B = 4/3 pi pow(0.80,2) e1 e2 e3;
B = color(B,1,1,1,0.25),
// Initial point v on unit radius sphere.
// This is the vector we are rotating.v = (e1+e2+e3);
v = v / norm(v);
label(v),
// Make angles t1,t2,t3 in degrees here
// but converted to radians in formulas later.
ctrl_range(t1= 40,-180,180);
ctrl_range(t2=-25,-180,180);
ctrl_range(t3=-15,-180,180);
// Use half-angle versor rotation formulas below.

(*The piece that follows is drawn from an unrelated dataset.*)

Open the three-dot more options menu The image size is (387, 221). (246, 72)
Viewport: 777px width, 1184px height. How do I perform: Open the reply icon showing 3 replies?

// Make versors R1 R2 R3 that rotate round axes r1 r2 r3
// that are initially close to e1 e2 e3 (but can be dragged).
r1 = (5 e1 + e2 + e3);
r2 = ( e1 + 5 e2 + e3);
r3 = ( e1 + e2 + 5 e3);
r1 = r1 / norm(r1),
r2 = r2 / norm(r2),
r3 = r3 / norm(r3),label(r1),
label(r2),
label(r3),
R1 = exp( t1/2 pi/180 r1/I );
R2 = exp( t2/2 pi/180 r2/I );
R3 = exp( t3/2 pi/180 r3/I );
// Rotate v into v1 v2 v3 using R1 R2 R3.
v1 = R1 v / R1,
v2 = R2 v / R2,
v3 = R3 v / R3,
label(v1),
label(v2),
label(v3),
// Locate the mean rotation of v directly from the mean of v1 v2 v3.
// This is the accurate approximation of the centroid or mean rotation of v.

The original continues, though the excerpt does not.